Tez non disse nulla. Gli sembrava improvvisamente di capire molto di più la sua padrona. Normalmente si sarebbe fermato all'apparenza, ma ora, dietro a quella voce incerta e a quell'espressione sfuggente, gli sembrava di riconoscere qualcosa di forzato, come se gli stesse mentendo. Piegò leggermente la fronte, un accenno che Maya notò di sfuggita ma abbastanza da catturarle l'attenzione. La sua pedina aveva cambiato espressione, non era stata la sua immaginazione. Bevve la zuppa.

«E' buona. Con che cosa l'hai preparata?» confidò con sorpresa, per continuare a mostrare indifferenza ai suoi reali pensieri. Di solito, per ovvie ragioni, era lei a occuparsi del cibo, ma evidentemente Tez l'aveva osservata molto e da lì aveva imparato a cucinare un po'. Tuttavia, la pedina non parve interessata all'argomento culinario e la spiazzò con una domanda inaspettata.

«Arisen, perché mi mentite? Se non volete reclutare altre pedine, possiamo procedere io e voi soltanto, ma dovremo pianificare meglio il nostro viaggio. Se ve l'ho suggerito è perché mi sto preoccupando per voi e per la vostra vita. Questa volta avete rischiato molto...» Maya notò che la fronte del guerriero si muoveva, piccole vibrazioni come se tentasse di liberarsi da catene paralizzanti «ero... ero disperato, quando ho creduto di avervi persa.»

Tez seguì i lineamenti del viso della sua padrona mentre disegnavano un acceso stupore, comprendendo che ella non si aspettava di sentirgli dire quelle parole. La donna dovette tornare ad appoggiare la zuppa per non farla rovesciare. Questa volta scrutò indiscretamente ogni centimetro del suo viso, in cerca di qualsiasi altro cambiamento.
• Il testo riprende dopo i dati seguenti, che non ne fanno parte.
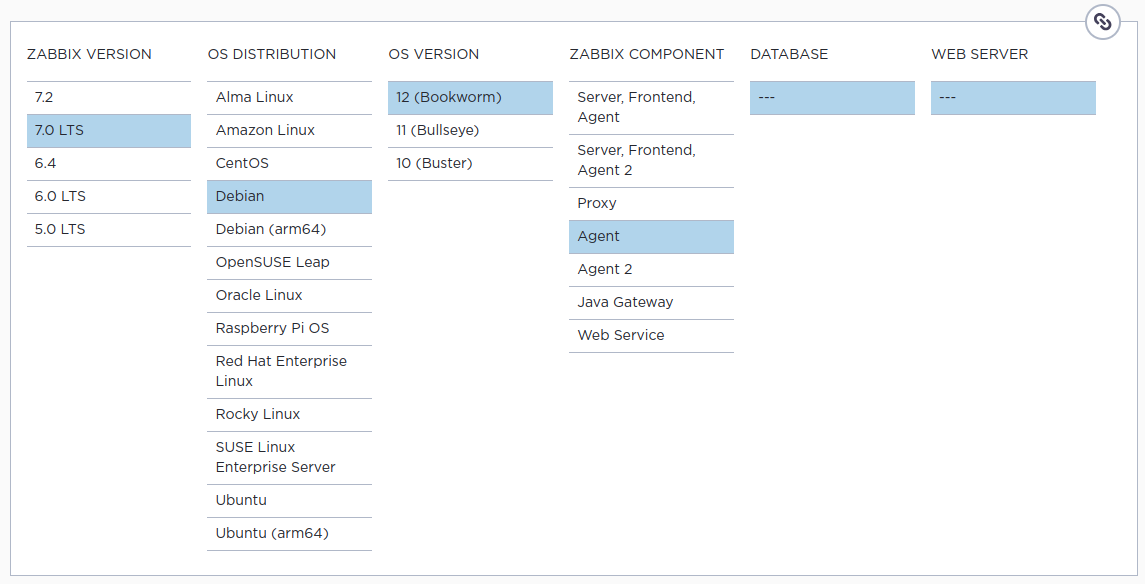1145x584 pixels.
Task: Choose Amazon Linux distribution
Action: click(289, 130)
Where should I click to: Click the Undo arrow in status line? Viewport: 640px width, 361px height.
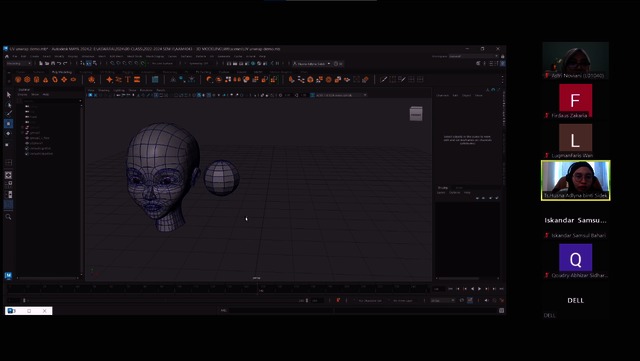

«”Disperato”...? Tu mi hai sempre detto che...» Tez abbassò lo sguardo, cercando di mettere insieme le parole per descriverle più precisamente ciò che aveva provato, ma era difficile «Tez, credevo che le pedine non provassero questo genere di cose. Anche l'ultima volta ti è successo qualcosa di strano, ma credevo fosse stato un caso per colpa del nuovo profumo.»

«Se posso confessarvelo, Arisen, non è stata solo quella volta... è iniziato ancora prima e non ha mai smesso» ammise con tono arrendevole «posso assicurarvi che sono in salute, ma nemmeno la faglia è in grado di sanare la confusione di cui sto soffrendo ultimamente.»
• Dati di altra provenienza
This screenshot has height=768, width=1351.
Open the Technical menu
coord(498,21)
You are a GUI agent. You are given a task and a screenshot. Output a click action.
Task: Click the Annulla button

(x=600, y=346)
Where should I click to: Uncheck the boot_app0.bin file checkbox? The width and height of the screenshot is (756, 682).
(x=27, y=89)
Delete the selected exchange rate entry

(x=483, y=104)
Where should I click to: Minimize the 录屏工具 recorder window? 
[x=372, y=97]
«Ma COSA senti, esattamente, quando parli di questa “confusione”? Non c'è modo perché tu possa farmelo capire con più precisione? Forse posso aiutarti a fare ordine... forse... forse il contatto prolungato con gli umani ti sta portando delle consapevolezze che prima non avevi?»

«Io... no, non ne sono sicuro, padrona, ma credo che mi succeda solo con voi. Forse la causa è il nostro legame come Arisen e pedina. Avverto come una nube di cambiamenti continui che da qui attraversano il mio corpo» disse appoggiandosi una mano all'altezza del cuore «non sono in grado di dirvi se siano gradevoli o meno... alcune volte mi sembra di sentire...» dopo secondi di esitazione, rilasciò un sommesso sospiro e abbassò gli occhi «non lo so, padrona. Non sono in grado di descriverlo senza il timore di usare parole sbagliate. Mi crea molta confusione... non riesco a capire che cosa sento esattamente.»
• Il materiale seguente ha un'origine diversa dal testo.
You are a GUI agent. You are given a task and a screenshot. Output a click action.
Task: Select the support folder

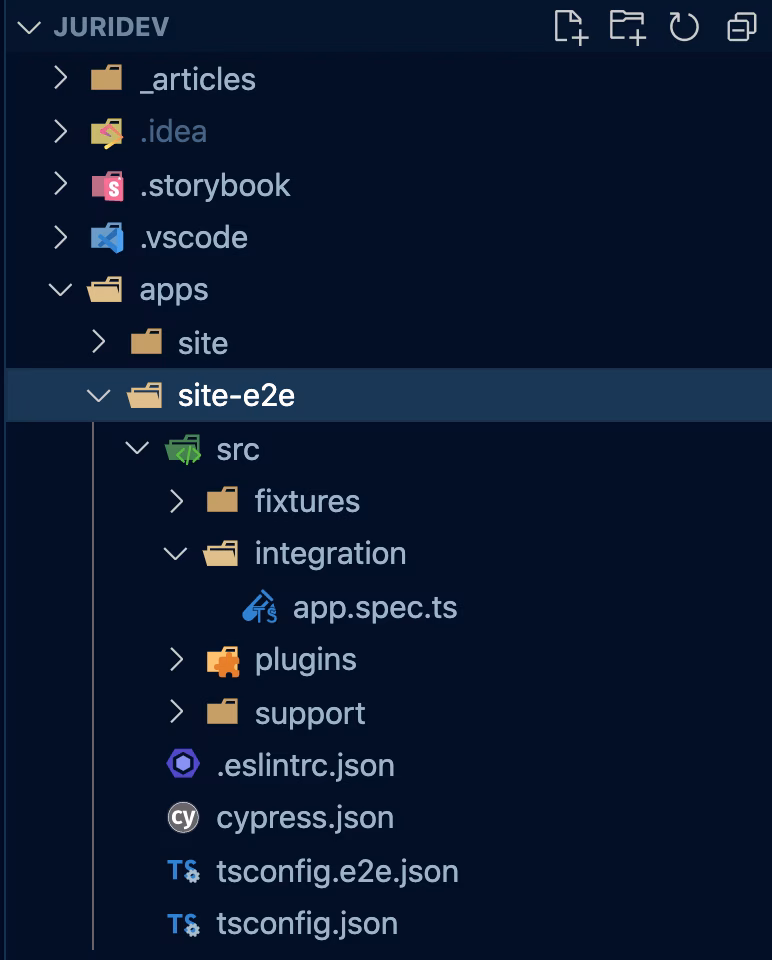pyautogui.click(x=310, y=713)
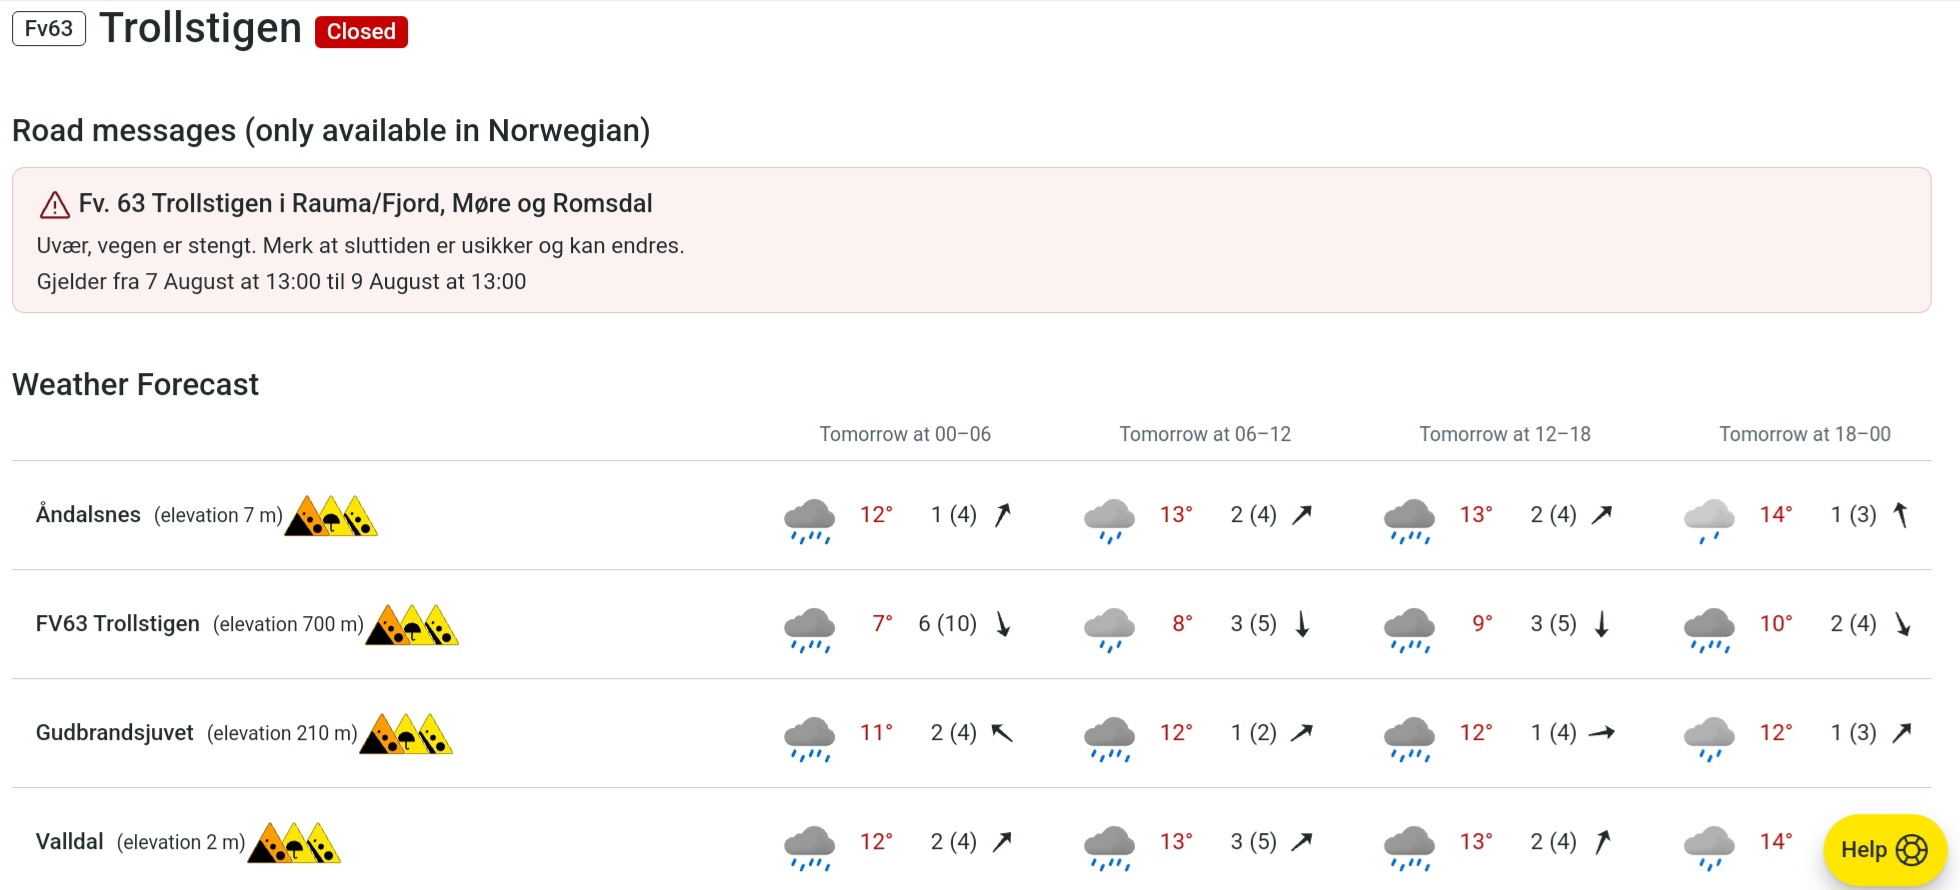
Task: Click the Fv. 63 Trollstigen road message title
Action: pyautogui.click(x=365, y=204)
Il respiro di Maya accelerò. I suoi sospetti, a ogni cosa che Tez aggiungeva, sembravano confermarsi sempre di più. Ma non voleva illudersi: forse si trattava dell'evoluzione di cui Sofiah, Arisen di Selene, le aveva parlato in forma di spettro. Quando aveva saputo ciò, aveva sofferto. Amava già Tezcacotal e sapere che un giorno si sarebbe evoluto fino ad assomigliarle, come un essere che cercasse di umanizzarsi copiandone un altro, l'aveva sconvolta. Non voleva che lui diventasse umano solo per assomigliare a lei. Voleva che mantenesse l'aspetto, il nome, la voce e le caratteristiche che la propria volontà aveva scelto per lui, e che imparasse a diventare umano per conto suo, con la sua personalità... che in lui nascesse un'anima propria. Non voleva vederlo scomparire per avere una copia di se stessa. Il pensiero che quel temuto processo fosse già iniziato le creò un vuoto immenso. Gli si avvicinò cautamente, cercando di non piegarsi troppo, sorretta dalle fasce rigide. Tez rimase immobile a guardarla, scoprendo di non poter fare a meno di perdersi in quei luminosi occhi verdi, improvvisamente colmi di timore.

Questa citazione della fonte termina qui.